Selection:
* START *
Blind and wretched, Oedipus, the former king of Thebes, languishes in a dark dungeon. He prays to the infernal “gods who rule over guilty souls,” specifically the Fury Tisiphone, reminding her (and the reader) of his story. Dictated by Fate, Oedipus unknowingly killed his own father and married his mother, with whom he fathered several children (59-64). When he finally learned the truth, Oedipus blinded himself.
Oedipus now accuses his sons, Eteocles and Polynices, of gross neglect (74-9). As Jupiter, the king of the gods and usual divine arbiter of justice, has not punished them for dishonoring and ignoring their father, Oedipus turns to the gods of the Underworld. He urges Tisiphone to put Eteocles and Polynices in deadly conflict with each other (70-87). “Faster than Jove’s [Jupiter’s] bolt,” Tisiphone speeds from hell to Thebes, which she likes “better than home” because it is the site of so many interfamilial crimes (102). Statius gives a vibrant description of her horrific appearance (97-122). Tisiphone’s presence in the Theban palace has an instant effect: “Madness stirred up sibling rivalry, as did Envy, / sickened by joy, and Fear, source of hatred” (126-7).
Currently Eteocles and Polynices have a unique arrangement for sharing the throne. Every year one brother rules, and the other is exiled from the realm. This “bad decree […] forced Fortune to shift” (138-64). In other words, their solution solved nothing, and the brothers are in constant destructive conflict. The citizens of Thebes, “at odds with their Head of State / and—such is the way with people—in love with the man up next,” resent the fickleness of both their leaders and the gods (169-79). They note the tyrannical nature of this year’s ruler, Eteocles, against the apparent clemency of his brother Polynices (186-90).
In heaven, the gods have a meeting. Their leader, Jupiter, is a threatening presence; the other gods fear him (201-5). Jupiter, responsible for maintaining justice on earth, is frustrated at mankind’s many crimes, particularly those of the house of Oedipus and the house of Tantalus, an Argive king who cooked up his own son and served him as a meal to the gods (214-47). Jupiter intends to punish Oedipus and Tantalus’s respective cities: Thebes and Argos.
Jupiter’s wife (and sister), Juno, is distressed. Despite Jupiter’s many affairs in Argos, it is one of her favorite cities (she has no love for Thebes, however, which is where Jupiter’s affair with a Theban princess, Semele, resulted in the birth of Bacchus) (250-9). Jupiter acknowledges her anger and is sure Bacchus would speak up for Thebes, too, “but that my majesty shocks and awes [him]” (288-9). He moves forward with his plan anyways, ordering Mercury to raise the ghost of Oedipus’s slain father, Laius, to goad Eteocles to war.
Statius shifts the scenes to this year’s exile, Polynices, who is travelling in Argos (312-46). At nightfall, animals begin to take their rest, but a wild storm rises (346-63). Polynices flees to a town called Inachus. Its king, Adrastus, has no sons, but the oracular god Apollo has promised him sons-in-law shortly (364-400). Soon after Polynices, the hero Tydeus arrives, fleeing his home of Calydon in guilt and horror after killing his brother. “Fortune afflicted [Tydeus and Polynices] with blind rage and a thirst for blood” and they fight over a place to sleep until they wake Adrastus, suggesting that one day they might be fast friends and smile at this memory (470-7).
* END *
Actions to take:
• 1. In the Thebes summary, write out everything from "In heaven, the" down to "Thebes and Argos.", substituting "council" for "meeting".
• 2. According to the Thebes summary, how do Eteocles and Polynices share the throne?

Data extract:
* START *
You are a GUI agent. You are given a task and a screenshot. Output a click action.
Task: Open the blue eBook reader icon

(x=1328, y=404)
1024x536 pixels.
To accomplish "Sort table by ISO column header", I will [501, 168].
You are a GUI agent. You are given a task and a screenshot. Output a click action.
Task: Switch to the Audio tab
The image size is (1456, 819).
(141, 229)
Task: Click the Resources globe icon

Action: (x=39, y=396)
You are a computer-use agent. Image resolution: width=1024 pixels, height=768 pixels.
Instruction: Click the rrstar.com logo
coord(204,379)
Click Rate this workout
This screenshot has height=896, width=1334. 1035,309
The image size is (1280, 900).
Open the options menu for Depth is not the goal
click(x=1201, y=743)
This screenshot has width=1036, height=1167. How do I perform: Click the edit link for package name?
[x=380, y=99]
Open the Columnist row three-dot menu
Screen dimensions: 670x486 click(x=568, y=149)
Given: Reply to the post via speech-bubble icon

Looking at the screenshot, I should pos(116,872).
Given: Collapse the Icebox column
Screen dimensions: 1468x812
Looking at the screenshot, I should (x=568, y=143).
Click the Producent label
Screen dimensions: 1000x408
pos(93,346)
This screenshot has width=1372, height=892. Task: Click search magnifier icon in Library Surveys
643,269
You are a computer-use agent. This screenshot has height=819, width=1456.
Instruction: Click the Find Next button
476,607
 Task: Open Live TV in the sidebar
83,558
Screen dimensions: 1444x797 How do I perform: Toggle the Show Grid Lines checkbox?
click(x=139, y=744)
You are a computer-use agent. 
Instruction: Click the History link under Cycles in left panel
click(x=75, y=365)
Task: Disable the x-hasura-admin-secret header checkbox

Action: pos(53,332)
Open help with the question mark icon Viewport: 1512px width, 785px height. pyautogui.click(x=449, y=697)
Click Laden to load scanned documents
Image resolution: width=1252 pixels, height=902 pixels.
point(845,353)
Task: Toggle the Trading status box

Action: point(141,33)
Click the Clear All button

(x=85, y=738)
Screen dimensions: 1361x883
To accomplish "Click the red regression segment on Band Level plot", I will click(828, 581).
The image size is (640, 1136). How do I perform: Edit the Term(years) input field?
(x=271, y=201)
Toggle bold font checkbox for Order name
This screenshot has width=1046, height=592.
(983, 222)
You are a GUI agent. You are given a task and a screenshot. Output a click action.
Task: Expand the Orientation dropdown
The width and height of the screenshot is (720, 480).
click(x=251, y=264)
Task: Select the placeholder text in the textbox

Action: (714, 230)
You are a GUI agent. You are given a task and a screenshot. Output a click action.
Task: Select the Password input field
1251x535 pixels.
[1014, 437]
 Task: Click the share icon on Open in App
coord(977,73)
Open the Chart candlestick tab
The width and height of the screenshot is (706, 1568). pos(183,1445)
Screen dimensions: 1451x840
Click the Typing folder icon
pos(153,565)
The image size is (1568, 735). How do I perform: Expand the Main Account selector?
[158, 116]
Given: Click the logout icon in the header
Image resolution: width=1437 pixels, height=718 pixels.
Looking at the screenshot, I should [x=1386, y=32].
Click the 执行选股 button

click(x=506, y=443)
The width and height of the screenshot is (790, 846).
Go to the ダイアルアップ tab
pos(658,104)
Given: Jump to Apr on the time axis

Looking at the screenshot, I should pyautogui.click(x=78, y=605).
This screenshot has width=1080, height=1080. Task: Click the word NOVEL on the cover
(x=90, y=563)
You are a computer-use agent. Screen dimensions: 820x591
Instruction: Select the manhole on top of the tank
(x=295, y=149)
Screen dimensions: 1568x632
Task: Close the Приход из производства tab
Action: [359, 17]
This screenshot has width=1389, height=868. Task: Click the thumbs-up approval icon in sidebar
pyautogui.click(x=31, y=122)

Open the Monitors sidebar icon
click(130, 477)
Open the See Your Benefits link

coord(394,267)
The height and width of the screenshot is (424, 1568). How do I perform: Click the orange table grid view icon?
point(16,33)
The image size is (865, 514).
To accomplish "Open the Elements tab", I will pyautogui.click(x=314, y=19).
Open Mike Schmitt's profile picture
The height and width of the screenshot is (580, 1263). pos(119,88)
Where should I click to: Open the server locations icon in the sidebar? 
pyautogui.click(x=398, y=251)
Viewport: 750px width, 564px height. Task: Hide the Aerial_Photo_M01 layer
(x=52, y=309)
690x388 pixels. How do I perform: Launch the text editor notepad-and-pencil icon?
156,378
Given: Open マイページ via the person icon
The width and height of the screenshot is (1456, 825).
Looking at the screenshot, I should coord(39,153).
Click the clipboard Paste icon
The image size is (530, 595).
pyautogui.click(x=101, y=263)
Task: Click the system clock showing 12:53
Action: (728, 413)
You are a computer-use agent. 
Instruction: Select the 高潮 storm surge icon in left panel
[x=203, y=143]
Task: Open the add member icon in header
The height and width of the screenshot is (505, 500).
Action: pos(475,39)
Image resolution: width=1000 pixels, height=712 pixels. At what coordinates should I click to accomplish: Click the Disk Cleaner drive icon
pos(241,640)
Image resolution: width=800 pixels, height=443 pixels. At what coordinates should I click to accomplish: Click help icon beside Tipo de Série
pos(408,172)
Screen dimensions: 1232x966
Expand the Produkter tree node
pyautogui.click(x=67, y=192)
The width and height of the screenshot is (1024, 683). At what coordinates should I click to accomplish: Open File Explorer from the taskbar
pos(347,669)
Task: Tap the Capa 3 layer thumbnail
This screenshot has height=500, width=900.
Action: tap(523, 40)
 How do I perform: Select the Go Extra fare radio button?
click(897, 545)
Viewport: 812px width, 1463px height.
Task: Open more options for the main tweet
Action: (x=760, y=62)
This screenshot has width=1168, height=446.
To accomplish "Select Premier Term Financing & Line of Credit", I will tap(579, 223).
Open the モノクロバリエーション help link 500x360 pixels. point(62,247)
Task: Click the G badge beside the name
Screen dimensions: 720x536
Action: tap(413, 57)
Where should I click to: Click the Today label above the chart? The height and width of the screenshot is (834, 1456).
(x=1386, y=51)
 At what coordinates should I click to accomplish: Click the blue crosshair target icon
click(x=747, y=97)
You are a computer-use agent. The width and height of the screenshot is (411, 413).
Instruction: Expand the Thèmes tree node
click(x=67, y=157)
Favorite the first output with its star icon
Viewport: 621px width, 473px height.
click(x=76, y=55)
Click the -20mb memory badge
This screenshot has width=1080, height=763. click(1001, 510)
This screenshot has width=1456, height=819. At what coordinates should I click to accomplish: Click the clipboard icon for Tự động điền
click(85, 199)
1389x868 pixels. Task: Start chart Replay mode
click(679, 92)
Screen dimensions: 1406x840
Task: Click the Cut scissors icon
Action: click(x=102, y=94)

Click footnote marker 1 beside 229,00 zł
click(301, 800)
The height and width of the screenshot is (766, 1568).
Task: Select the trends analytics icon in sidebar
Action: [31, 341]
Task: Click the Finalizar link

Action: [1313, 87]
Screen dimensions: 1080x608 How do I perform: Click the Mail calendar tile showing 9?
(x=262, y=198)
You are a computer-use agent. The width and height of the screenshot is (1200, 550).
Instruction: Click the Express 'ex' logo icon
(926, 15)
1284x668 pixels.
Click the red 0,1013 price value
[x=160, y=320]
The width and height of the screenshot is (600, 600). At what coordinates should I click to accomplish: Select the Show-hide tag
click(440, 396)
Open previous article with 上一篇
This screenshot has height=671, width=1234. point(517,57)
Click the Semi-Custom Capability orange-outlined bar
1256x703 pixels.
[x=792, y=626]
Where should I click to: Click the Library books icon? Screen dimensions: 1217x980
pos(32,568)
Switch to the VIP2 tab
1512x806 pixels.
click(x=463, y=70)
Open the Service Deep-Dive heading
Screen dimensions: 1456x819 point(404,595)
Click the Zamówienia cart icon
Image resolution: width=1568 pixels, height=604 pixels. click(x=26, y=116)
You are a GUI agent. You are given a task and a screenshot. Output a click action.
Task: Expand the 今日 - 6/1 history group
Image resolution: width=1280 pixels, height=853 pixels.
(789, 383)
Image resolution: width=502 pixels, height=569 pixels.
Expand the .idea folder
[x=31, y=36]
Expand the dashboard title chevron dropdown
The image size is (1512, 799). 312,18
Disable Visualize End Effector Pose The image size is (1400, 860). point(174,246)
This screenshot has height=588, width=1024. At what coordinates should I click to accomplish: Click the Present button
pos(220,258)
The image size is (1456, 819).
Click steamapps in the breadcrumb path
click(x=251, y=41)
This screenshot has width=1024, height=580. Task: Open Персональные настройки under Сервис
* END *
Solutions to the exercise:
• 1.
In heaven, the gods have a council. Their leader, Jupiter, is a threatening presence; the other gods fear him (201-5). Jupiter, responsible for maintaining justice on earth, is frustrated at mankind’s many crimes, particularly those of the house of Oedipus and the house of Tantalus, an Argive king who cooked up his own son and served him as a meal to the gods (214-47). Jupiter intends to punish Oedipus and Tantalus’s respective cities: Thebes and Argos.

• 2. Each year one brother rules and the other is exiled from the realm.